Ensuite, il essuya lentement et doucement ses larmes avec son pouce. Son état ressemblait aux symptômes d’une personne atteinte de maladie mentale, mais ses yeux vides montraient de faibles signes d’influence du mana. Lorsqu’on parle de sorts qui influencent l’esprit, l’élément sombre est la première chose à laquelle il pense. Cependant…
« Ce n’est pas de la magie. C’est une forme d’hypnose. » Le mana n’était que l’élément déclencheur final. C’est l’expérience traumatisante imprimée dans le subconscient qui était la cause première des dommages psychologiques. Il savait peut-être comment soigner les blessures courantes dans le Monde extérieur, mais il ne savait pas vraiment comment traiter des blessures psychologiques comme celles-ci.
Et le traumatisme mental de Tesfia mis à part, Alus se demandait s’il devait mettre sa tête plus loin dans cette affaire. Aile avait parlé de fiançailles avec Tesfia, ce qui signifiait qu’il s’agissait d’un problème entre les familles Fable et Womruina. Un problème entre nobles, ce qui signifiait qu’il n’avait pas à s’en mêler.
Malgré tout, il ne pouvait pas nier ses sentiments. Il avait passé beaucoup de temps à guider et à instruire Tesfia, et il s’était même impliqué dans son pari avec Frose. Et il n’était pas sûr de devoir balayer les discussions sur l’avenir de Tesfia comme quelque chose qui n’avait rien à voir avec lui.
C’est à ce moment-là qu’il s’était souvenu. « Peux-tu ne pas salir ce qui m’appartient ? » Puis il soupira. Même si l’attitude d’Aile l’avait froissé, il avait tout gâché, et avait vraiment envie de faire claquer sa langue. Le choix de ses mots était une chose, mais il s’était impliqué lui-même à ce moment-là.
« Maintenant, qu’est-ce que je fais… ? » Alus s’était mis à blaguer devant personne en particulier.
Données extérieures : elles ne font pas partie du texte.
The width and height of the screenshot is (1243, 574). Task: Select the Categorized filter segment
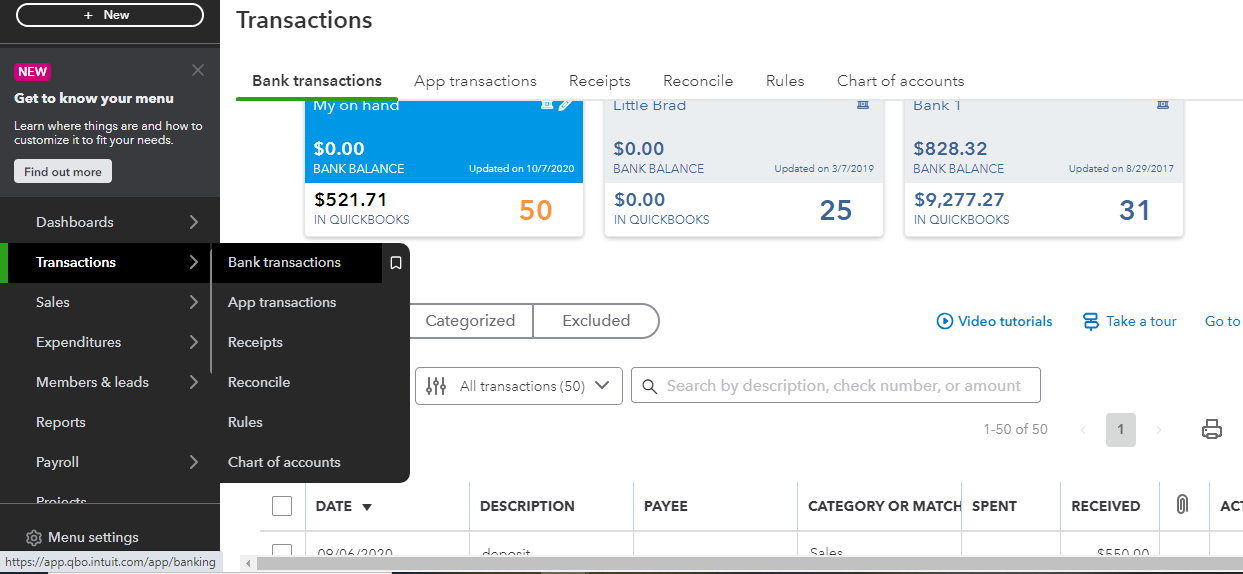(470, 321)
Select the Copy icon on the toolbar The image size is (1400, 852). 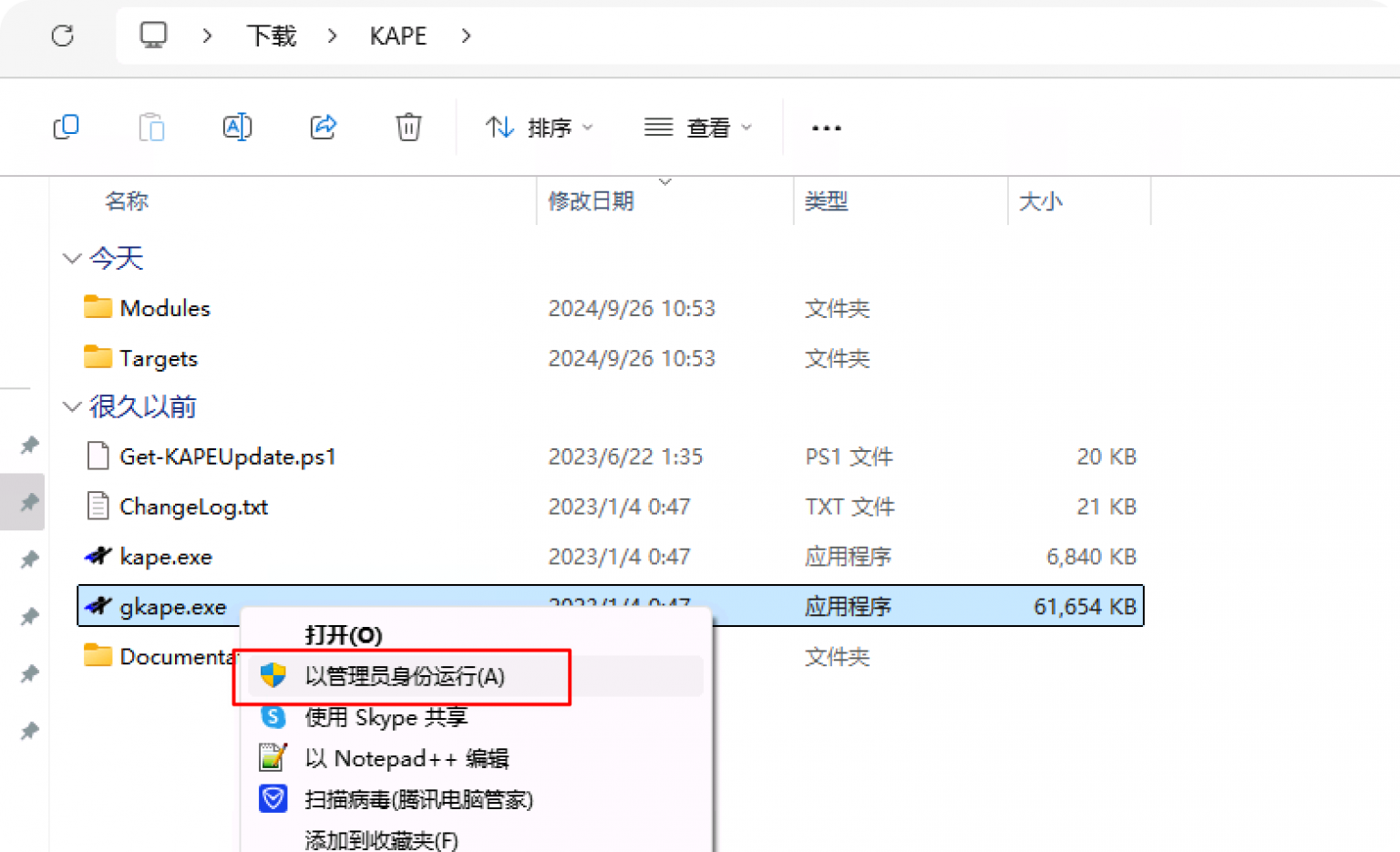pos(66,127)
« Tu peux faire ce que tu veux, Sire Alus. Cependant, l’attitude de cet homme était grossière et surtout… désagréable. C’est suffisant pour que tu te sentes mal pour n’importe qui, même pour madame Tesfia. » En tant que jeune fille, Loki pouvait sympathiser avec beaucoup de choses.
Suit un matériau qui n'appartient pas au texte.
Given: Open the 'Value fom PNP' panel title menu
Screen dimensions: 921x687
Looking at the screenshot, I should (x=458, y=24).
Même si Alus n’était pas le plus sensible avec les filles, il avait quelques réserves à propos d’Aile et de la famille Womruina. « Je suis d’accord. Accepter son invitation est ennuyeux, mais je devrais aller régler les choses. Après avoir fait quelque chose pour Fia », conclut-il en se grattant la tête.